Extracted data:
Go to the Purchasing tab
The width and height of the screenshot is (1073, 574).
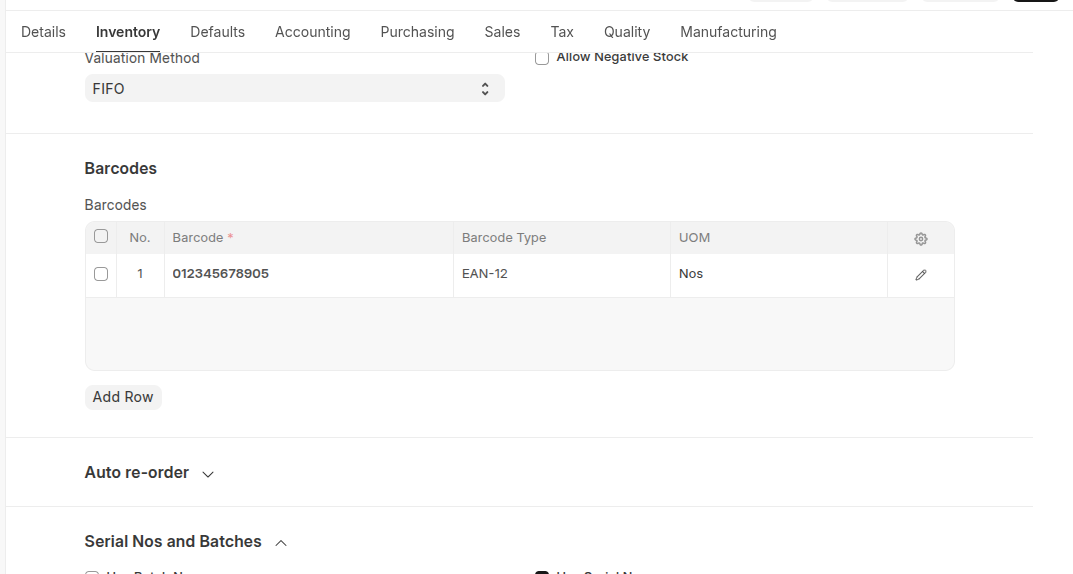click(417, 32)
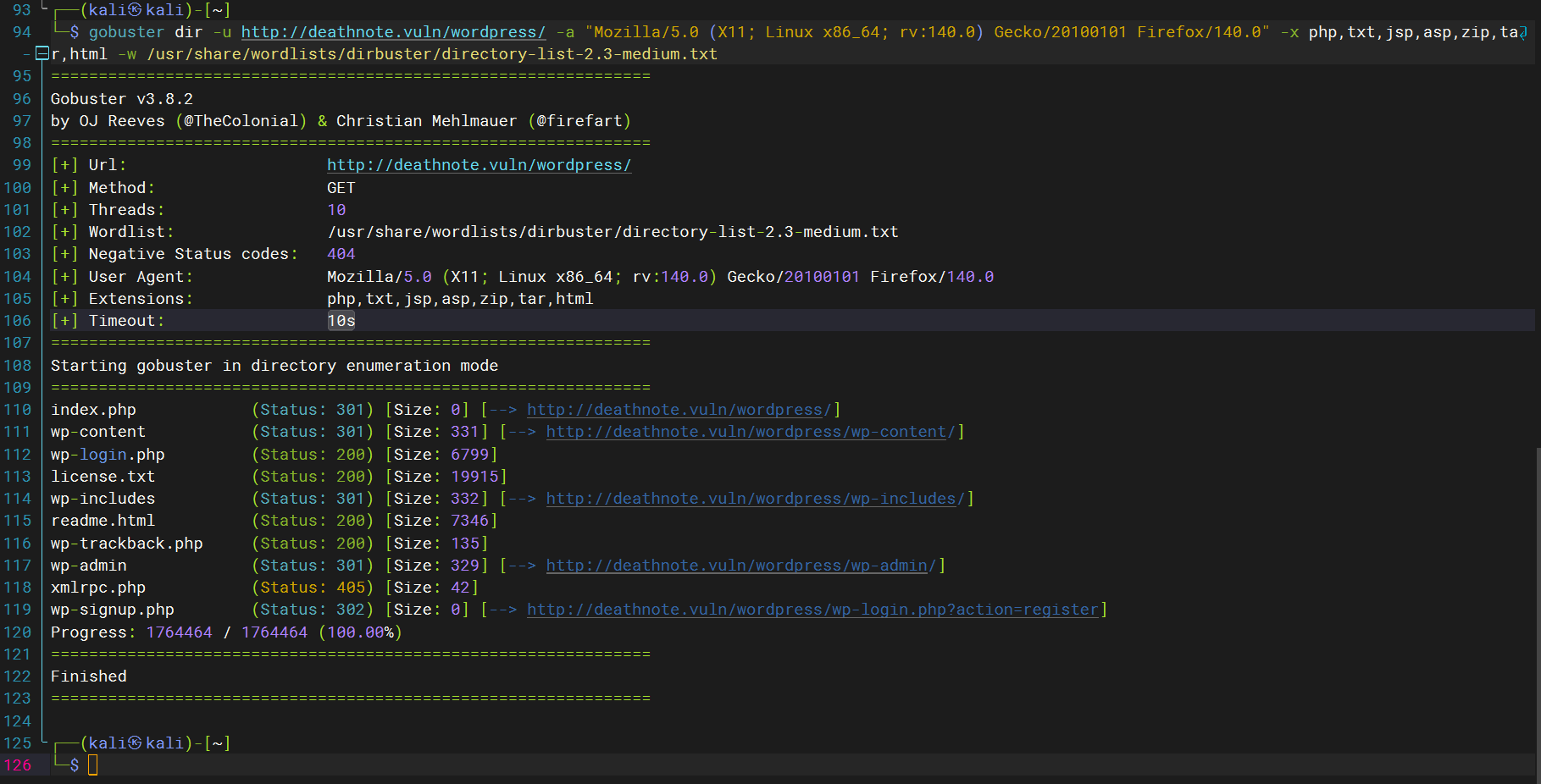Screen dimensions: 1541x784
Task: Follow the index.php redirect link
Action: (679, 410)
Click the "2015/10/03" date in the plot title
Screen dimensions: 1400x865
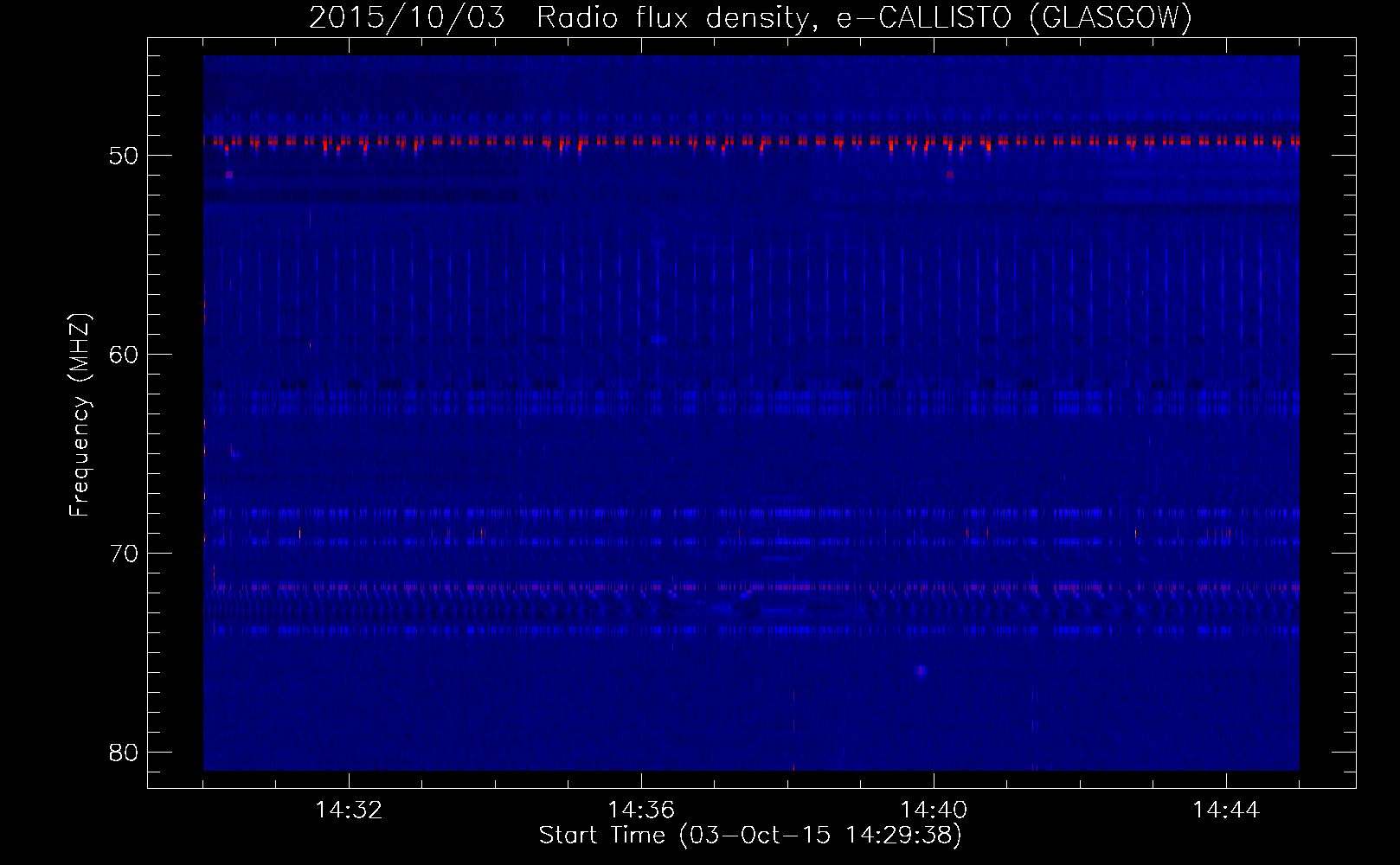click(x=406, y=18)
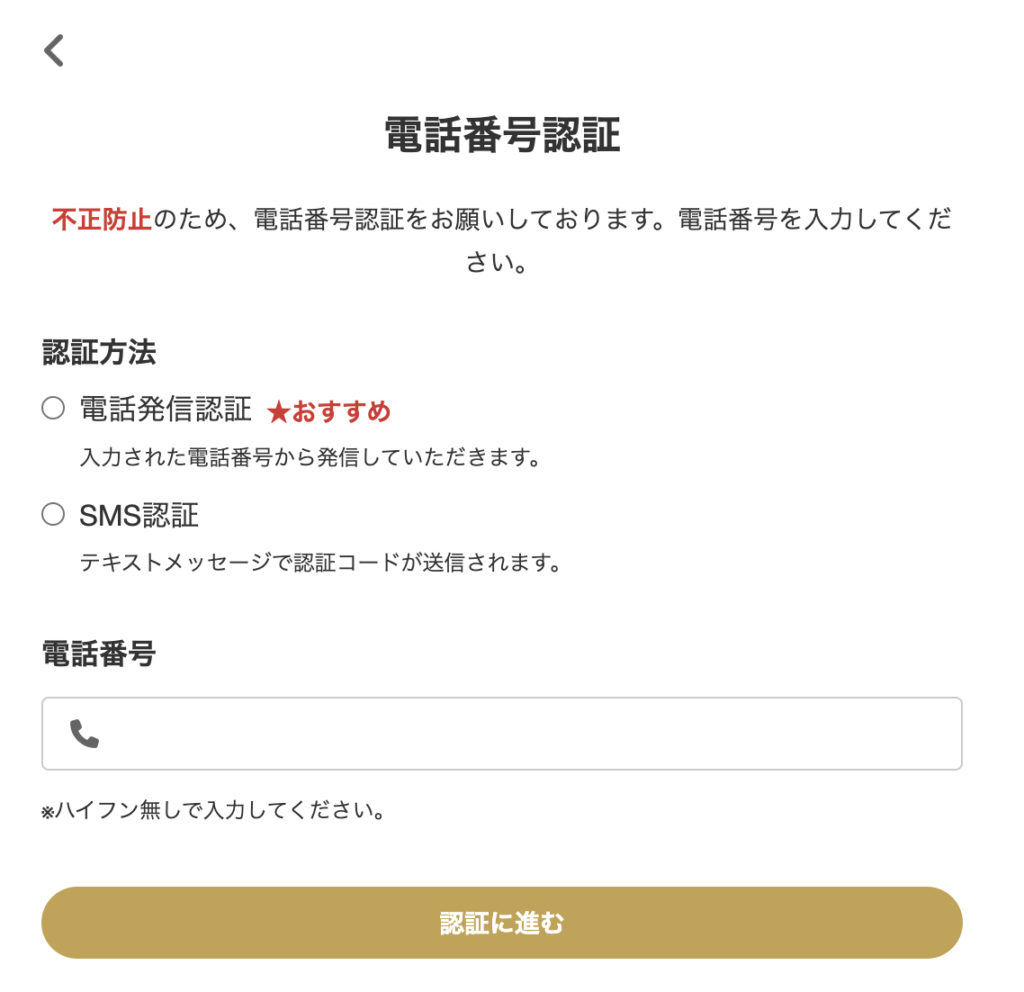Viewport: 1024px width, 992px height.
Task: Tap the back navigation arrow at top left
Action: tap(52, 48)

Your task: Give back all entries exactly. No pictures belong in the copy.

Output for this task:
Go to the Purchasing tab
The width and height of the screenshot is (1073, 574).
click(417, 32)
Screen dimensions: 1541x784
Task: Follow the index.php redirect link
Action: (679, 410)
Click the "2015/10/03" date in the plot title
Screen dimensions: 1400x865
click(x=406, y=18)
Viewport: 1024px width, 992px height.
Task: Tap the back navigation arrow at top left
Action: tap(52, 48)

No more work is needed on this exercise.